Now there’s no word in the language in which boys and girls join more readily than this same word “Shame.” So they all took up the chorus, everybody on that hill. You know that chorus, and your parents know it, and your grandparents, and great grandparents, too, sang it, long, long before you were born.

“Shame, shame, puddin’ an’ tame.
Everybody knows your name.”

What pudding has to do with it probably none in the whole world knows. But it is a very effective song, and they one and all shouted it, dancing around Fatty and Reddy, and laughing at them; and the fat boy started to run away, yelling at the top of his lungs. But he stumbled over the bobsled, and the tangled ropes caught his feet and started him rolling down the hill. He didn’t exactly roll, either, for he was so fat that he seemed to bounce like a rubber ball; and little Wienerwurst, who thought it all very fine sport, ran after him, nosing and snapping at him all the way down that hill. Then, when he reached the bottom, coward Fatty picked himself up and “made tracks” for home.
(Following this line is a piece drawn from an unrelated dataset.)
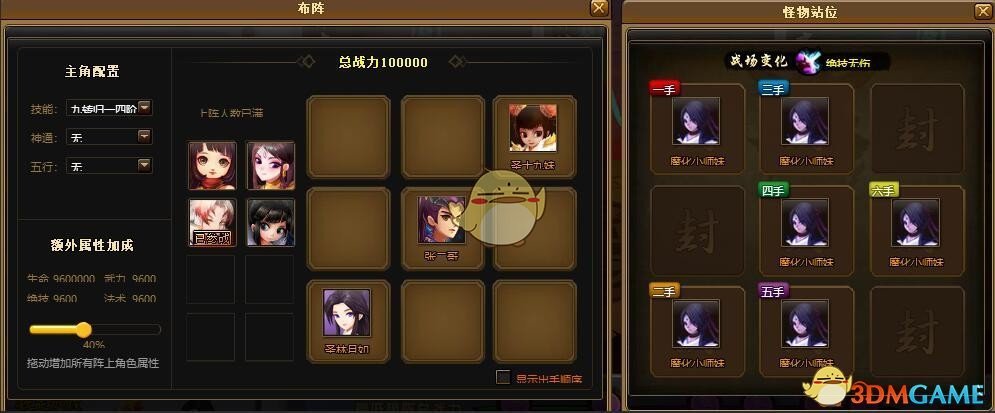The height and width of the screenshot is (413, 995).
Task: Open the 技能 dropdown
Action: pyautogui.click(x=145, y=108)
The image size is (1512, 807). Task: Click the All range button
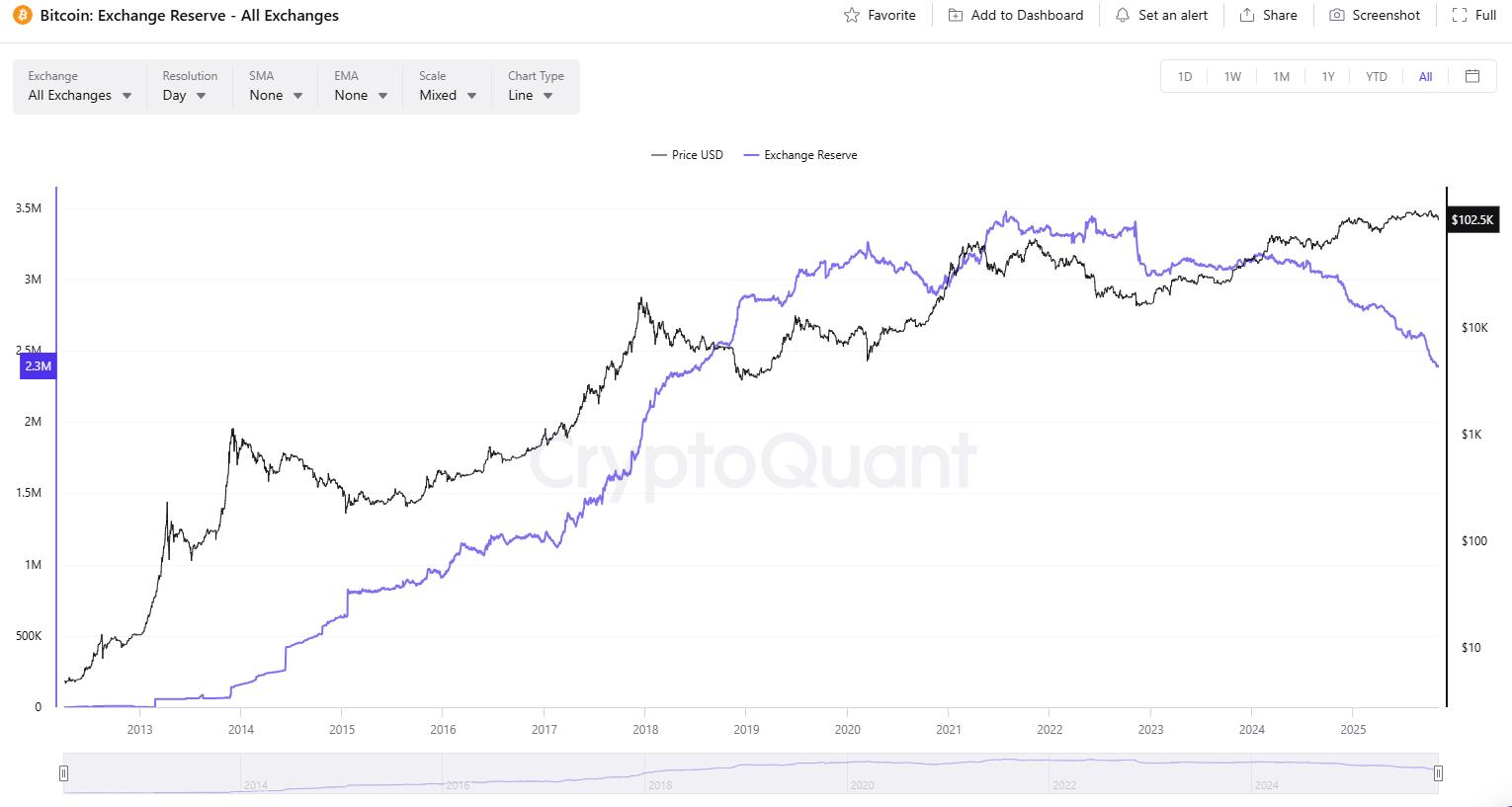pyautogui.click(x=1425, y=76)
It was to–be sure, an odd sort of punishment that the Toyman ordered for Fatty. It was just such things that made Mr. and Mrs. Hamm and all the neighbors shake their heads over the Toyman and say he was crazy. But Jehosophat, who had heard it said that Solomon was a wonderful judge, knew one that could beat Solomon–and he was the Toyman.

Perhaps he was right. At all events, the children were ever so happy, as they coasted down, down the hill on that big bobsled, which they did till the stars came out, and, far over the fields, the supper bell sounded.